→ **PROBLEM DESCRIPTION**
The data below contains pictures, which are to be skipped; the lines starting at the line with "You are a computer-use agent. Viewport: 780px" and ending at the line with "Instruction: Click the FAVORABLE" are to be output exactly, both ends included.

--------------------------------------------------

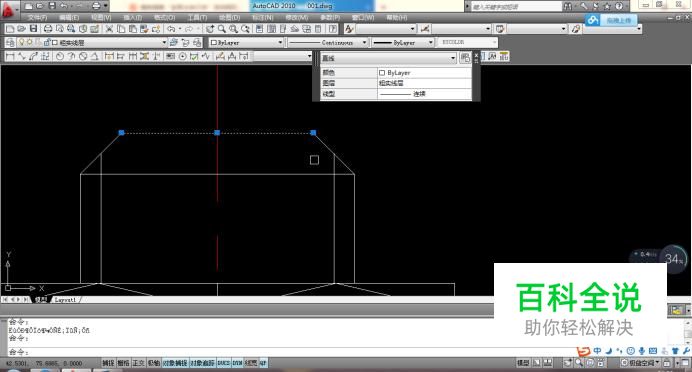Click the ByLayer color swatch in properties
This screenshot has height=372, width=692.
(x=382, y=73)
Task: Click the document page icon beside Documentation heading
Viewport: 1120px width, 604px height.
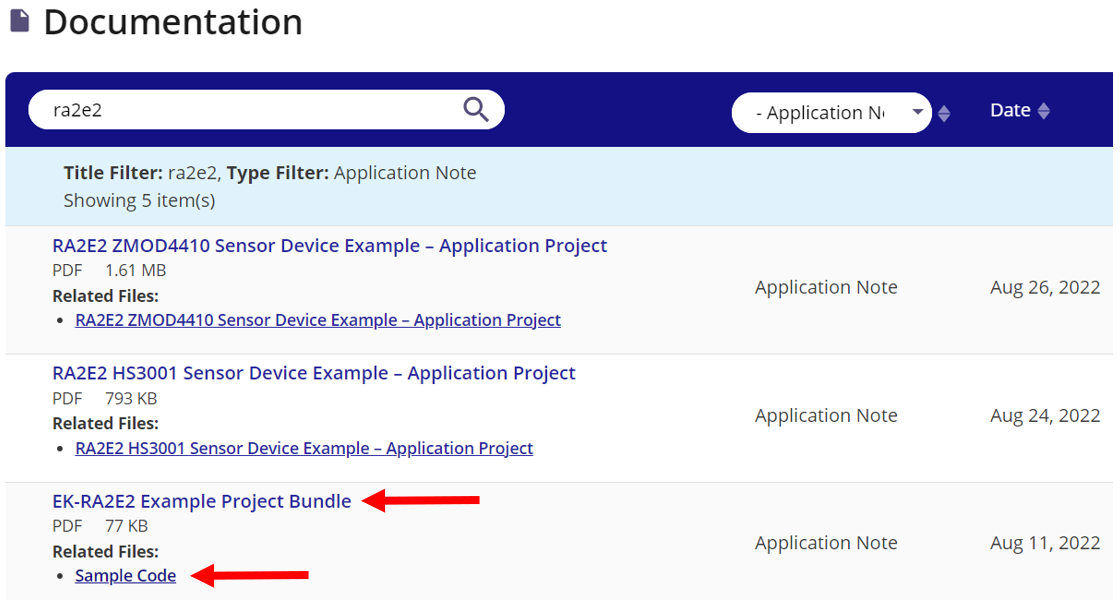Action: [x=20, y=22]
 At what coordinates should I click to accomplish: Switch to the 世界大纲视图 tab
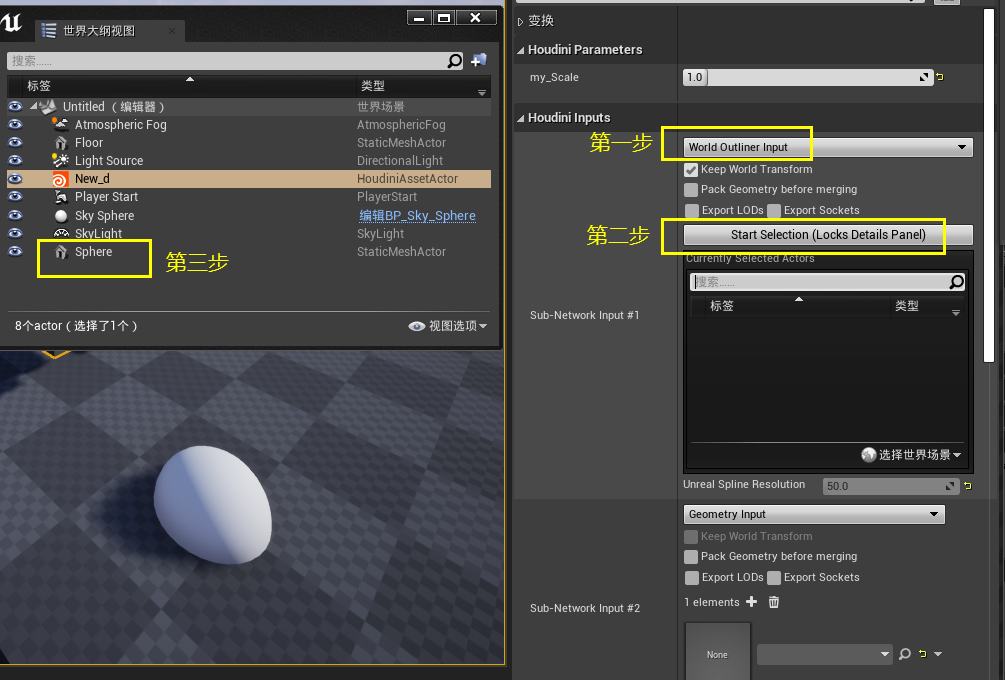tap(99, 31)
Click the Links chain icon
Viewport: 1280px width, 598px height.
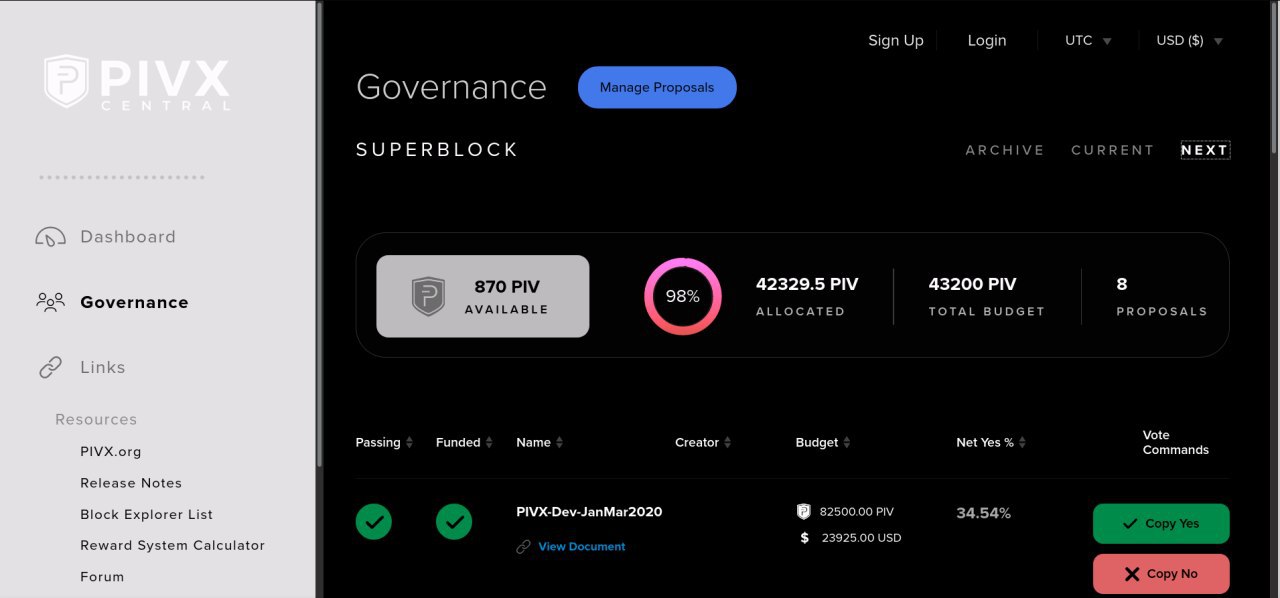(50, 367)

--------------------------------------------------

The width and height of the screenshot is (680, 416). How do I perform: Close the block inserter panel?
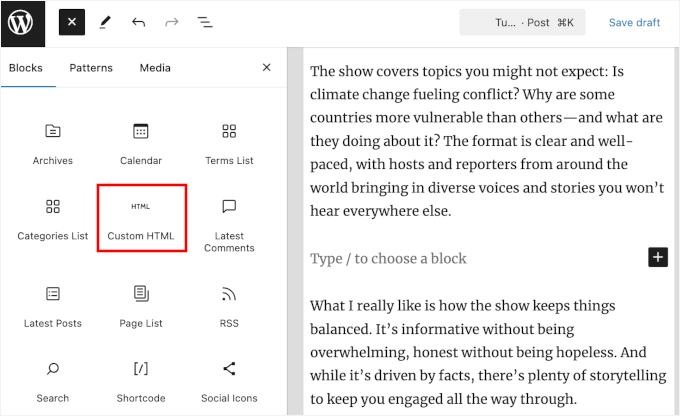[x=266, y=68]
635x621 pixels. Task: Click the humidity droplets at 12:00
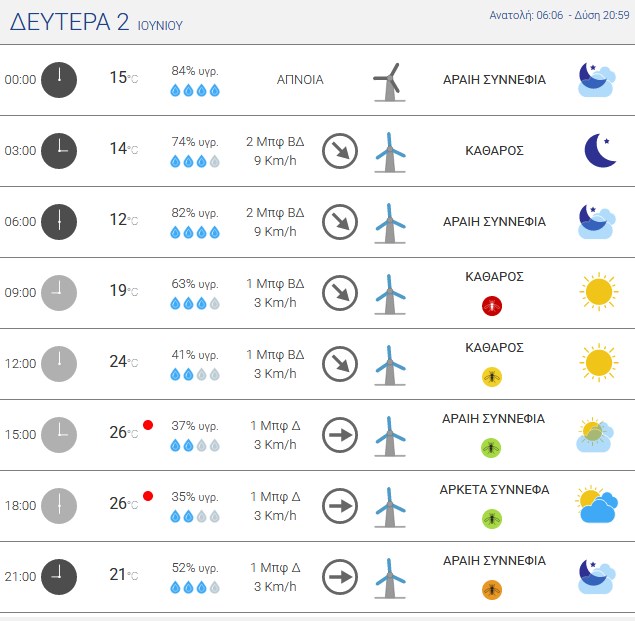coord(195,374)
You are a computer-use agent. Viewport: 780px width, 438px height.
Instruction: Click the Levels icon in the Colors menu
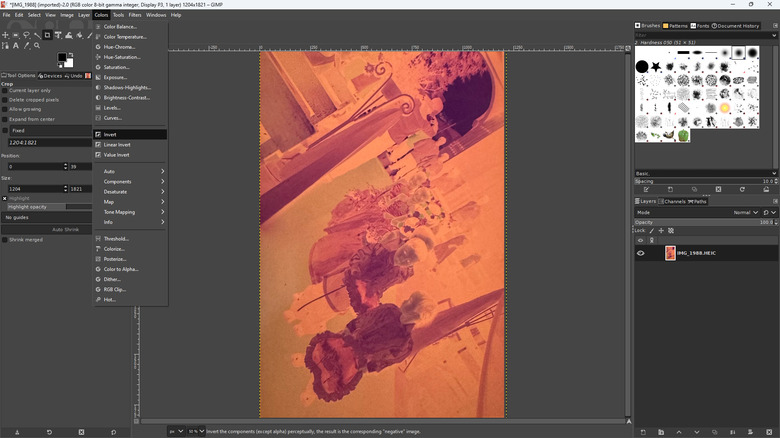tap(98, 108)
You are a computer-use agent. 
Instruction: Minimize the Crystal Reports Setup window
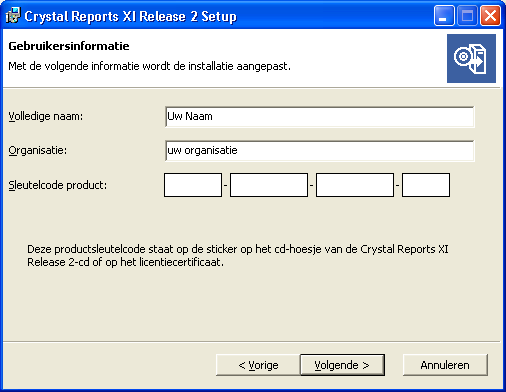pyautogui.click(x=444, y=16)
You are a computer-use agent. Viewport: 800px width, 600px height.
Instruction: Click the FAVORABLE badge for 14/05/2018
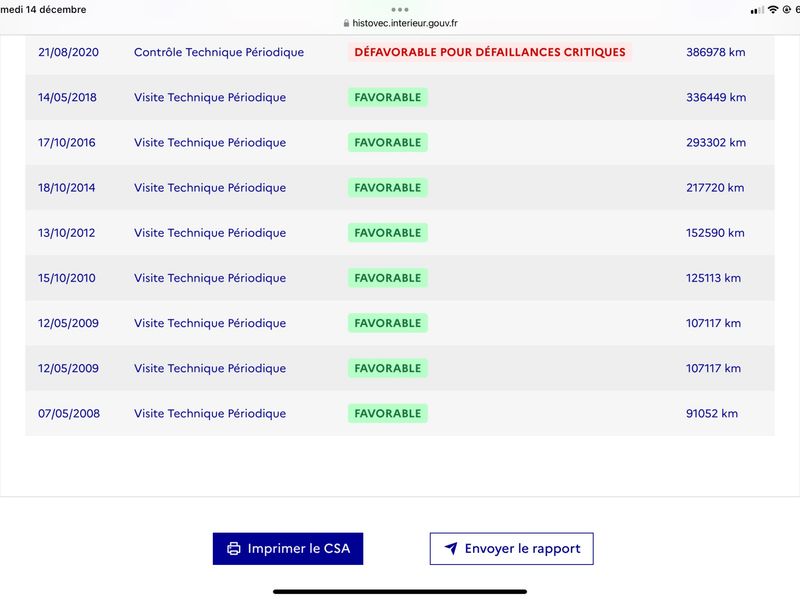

--------------------------------------------------

→ **ANSWER FOR THIS EXERCISE**
You are a computer-use agent. Viewport: 780px width, 438px height.
Instruction: Click the Levels icon in the Colors menu
tap(98, 108)
You are a computer-use agent. 
Instruction: Minimize the Crystal Reports Setup window
pyautogui.click(x=444, y=16)
You are a computer-use agent. Viewport: 800px width, 600px height.
Instruction: Click the FAVORABLE badge for 14/05/2018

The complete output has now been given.